> What you will do
**1.** Please reproduce the agentflow-kit page from "The JSON Schema" to "Math expression string.", replacing "Calculator" with "ArithmeticTool".
**2.** Continue the agentflow-kit page from its last line.

> Selected extract

○ ○ ○ ○

Agentflow-kit — Declarative AI Agent Orchestration

A lightweight, educational framework for building LLM agent workflows using a declarative state graph with deterministic Bulk Synchronous Parallel (BSP) execution.

Why agentflow-kit?

Most agent frameworks treat execution as a black box. When your agent does something unexpected, you trace logs, debug callbacks, and guess which piece of mutable state got overwritten by which node and when. Testing requires mocking complex async machinery, and reproducing a bug often means "just run it again and hope".

agentflow-kit is built around one idea: if you can explain every step of execution precisely, you can debug it, test it, and teach it.

Three design decisions follow from that:

1. BSP execution model — every iteration is a fixed Compute → Barrier → Apply cycle. No scheduler surprises. Same input always produces the same execution trace.

2. Immutable state + typed reducers — state is a frozen dataclass. Every change is an explicit patch applied after the barrier. Parallel nodes cannot silently overwrite each other.

3. Visualization as a first-class concern — every object in the graph knows how to draw itself. No external service required. graph --browser works on every example, offline, out of the box.

The result is a framework that is more constrained than LangGraph or CrewAI — and better for learning, prototyping, and building genuine understanding of agent architecture because of it.

Quick Install

git clone https://github.com/ivomarvan/agentflow-kit.git
cd agentflow-kit
uv sync --extra dev          # editable install + tests
uv sync --extra gui --extra dev   # + local GUI server (FastAPI, Pygments)

uv sync links agentflow/ from this repo into the venv (editable install). Edit source files directly — no reinstall step needed.

First Look

Interactive GUI

Applications using AgentApp automatically receive a generated GUI with text and/or voice input.

In the graphical interface, you can see the details of the state graph traversal and individual LLM calls in real time.

You can view a graphical representation of the state graph with links to the code and change LLM parameters during runtime.

You also have tools to easily create a user interface for your domain model. (For example, the Guest book in the Hotel Booking application)

Skeleton Generator

agentflow/skeleton_generator.py interactively creates a complete project skeleton — vertices/, tools/, state.py, <module>_app.py — from a set of questions.

LLM Caching

Each LLM connector has its own cache, so you don't waste tokens while debugging with repeated queries.

Automatic Tool Schema Generation

The JSON Schema describing the tools to the LLMs is generated directly from your Python tool definitions and type hints. This keeps your implementation and schema perfectly in sync.

class Calculator(ToolBase):
    """Evaluate a simple arithmetic expression safely."""

    @param_desc(expression="Arithmetic expression using digits and +-*/() only, e.g. '19 * 23'")
    def execute(self, expression: str) -> str:
        """Evaluate the expression; reject any non-arithmetic input.

        Args:
            expression: Math expression string.

○ ○ ○ ○

> Entries supplied
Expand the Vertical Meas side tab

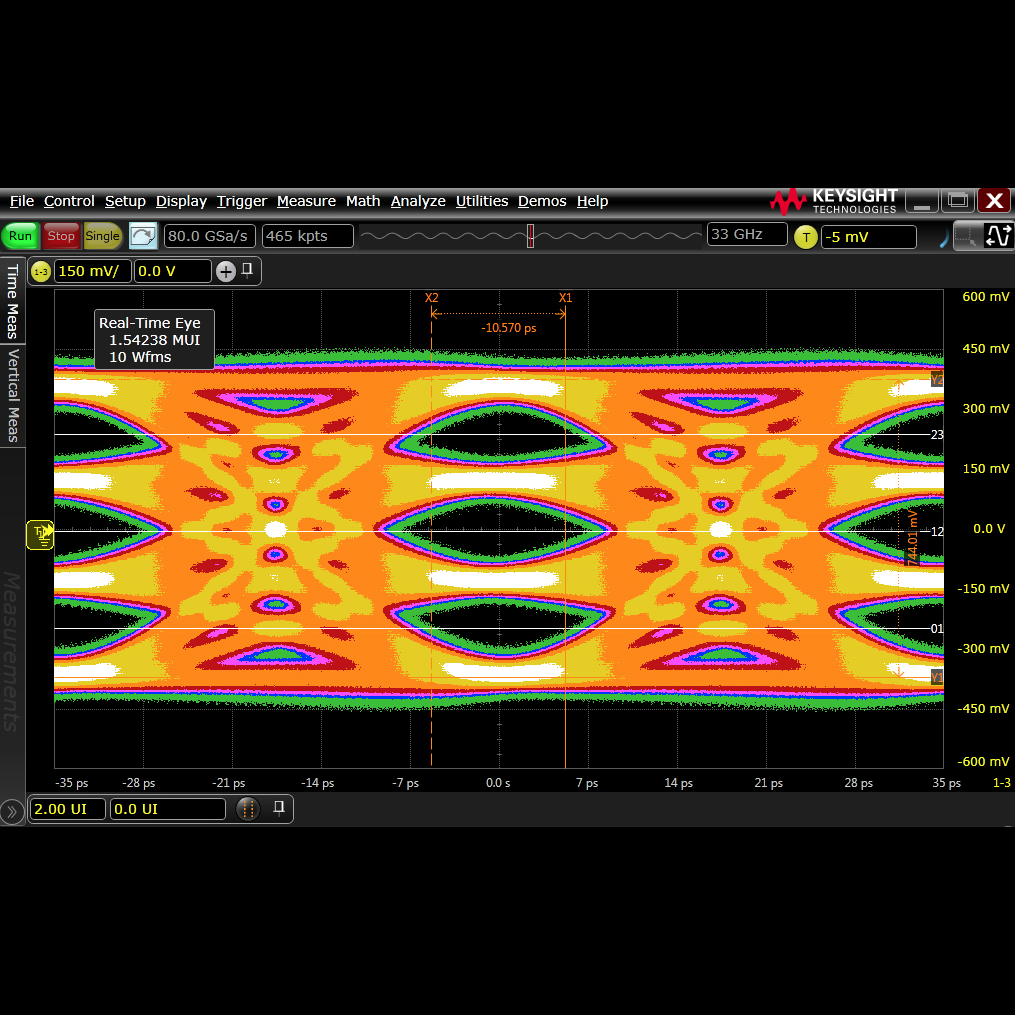pos(13,396)
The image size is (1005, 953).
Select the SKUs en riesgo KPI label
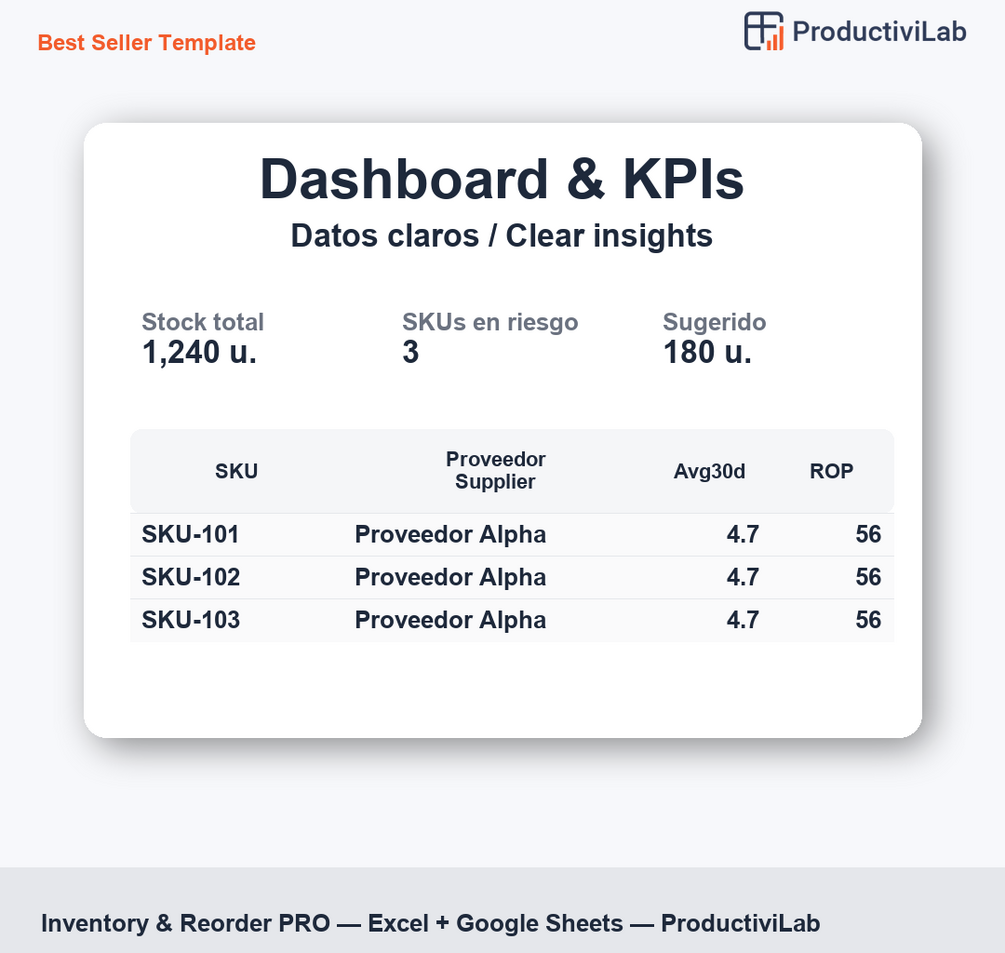tap(490, 322)
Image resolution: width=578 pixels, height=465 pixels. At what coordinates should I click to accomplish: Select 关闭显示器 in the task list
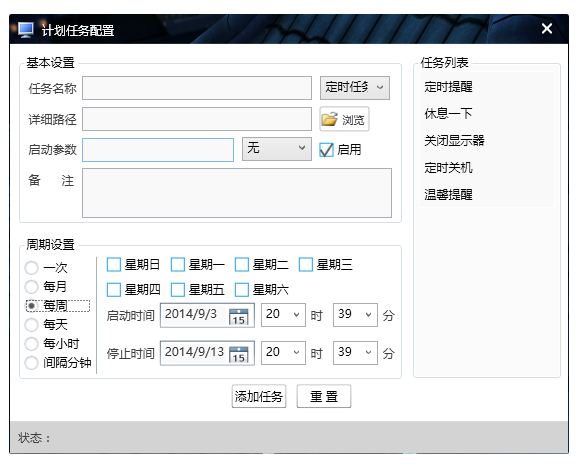454,140
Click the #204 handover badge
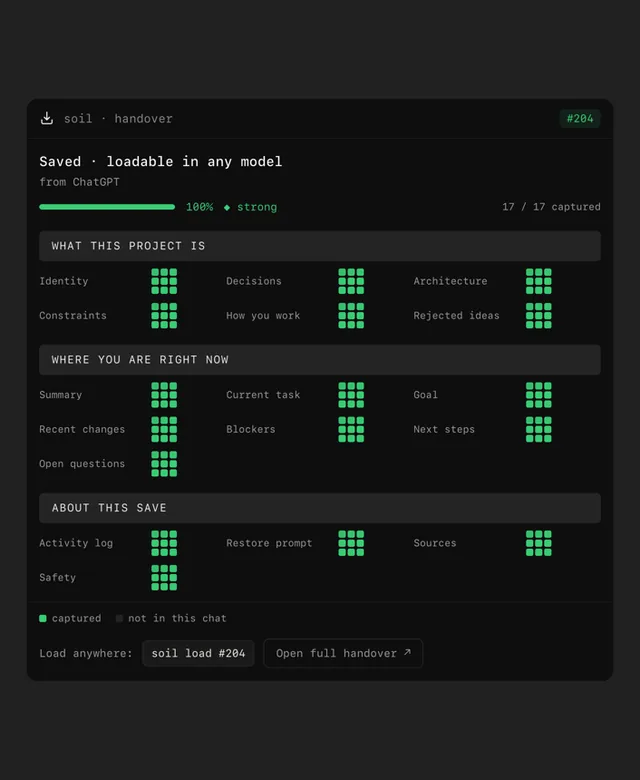Image resolution: width=640 pixels, height=780 pixels. (580, 118)
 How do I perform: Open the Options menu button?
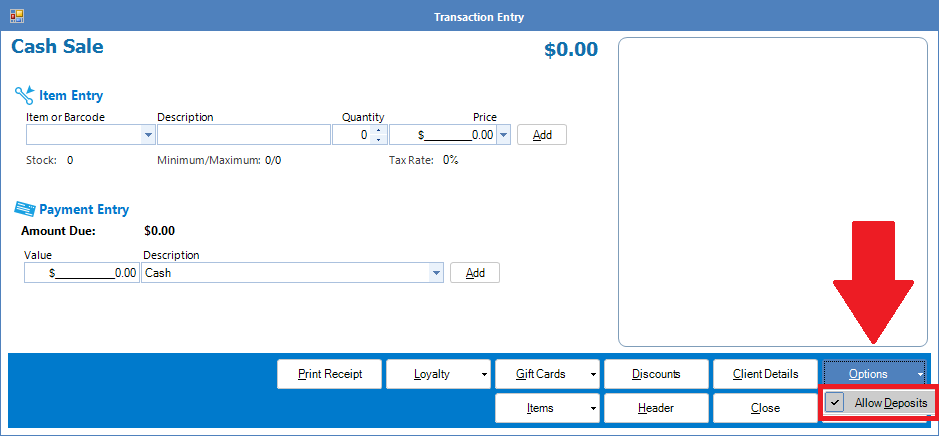click(x=874, y=374)
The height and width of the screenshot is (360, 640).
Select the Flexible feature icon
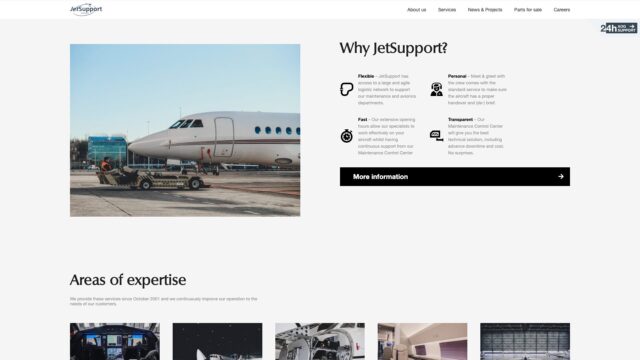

○ ○ ○ ○

> Results by task
**1.**
The JSON Schema describing the tools to the LLMs is generated directly from your Python tool definitions and type hints. This keeps your implementation and schema perfectly in sync.

class ArithmeticTool(ToolBase):
    """Evaluate a simple arithmetic expression safely."""

    @param_desc(expression="Arithmetic expression using digits and +-*/() only, e.g. '19 * 23'")
    def execute(self, expression: str) -> str:
        """Evaluate the expression; reject any non-arithmetic input.

        Args:
            expression: Math expression string.

**2.**
        Returns:
            String with the numeric result, or an error message.
        """
        # ... implementation ...
        pass

_registry = ToolRegistry([Calculator(), ...])

---

Features

• Declarative graph topology — define agents as StateVertex subclasses, wire with Transition and Parallel
• BSP execution model — deterministic super-steps: Compute → Barrier → Apply & Route
• Immutable state — frozen dataclasses with typed reducers, no accidental mutation
• Built-in visualization — SVG/HTML/DOT graph rendering via Describable
• AgentApp base class — AgentApp provides CLI, graph visualization, sample_prompts, and get_config_schema() / get_config() / set_config() for GUI integration
• Domain events — EventBus + AgentEvent for vertex → GUI communication; subscribe custom handlers or inspect bus.history
• Pydantic config — LlmConfig is a pydantic.BaseModel; model_json_schema() powers the GUI settings panel
• Checkpointing — pluggable backends (Memory, JSON file, PostgreSQL, Redis)
• Pause & resume — run_until(predicate) + resume(store, run_id, step) for human-in-the-loop
• LLM agnostic — works with OpenAI, Anthropic, Ollama, Gemini, DeepSeek
• LiveModel — self-describing domain models with a standalone GUI panel (@action methods, Pydantic state)
• mypy strict — fully typed, zero-compromise type safety

BSP Execution Model

Most agent frameworks use an event-driven model: nodes emit events, listeners react, execution order depends on scheduling. This is flexible but has a fundamental cost — non-determinism is built in.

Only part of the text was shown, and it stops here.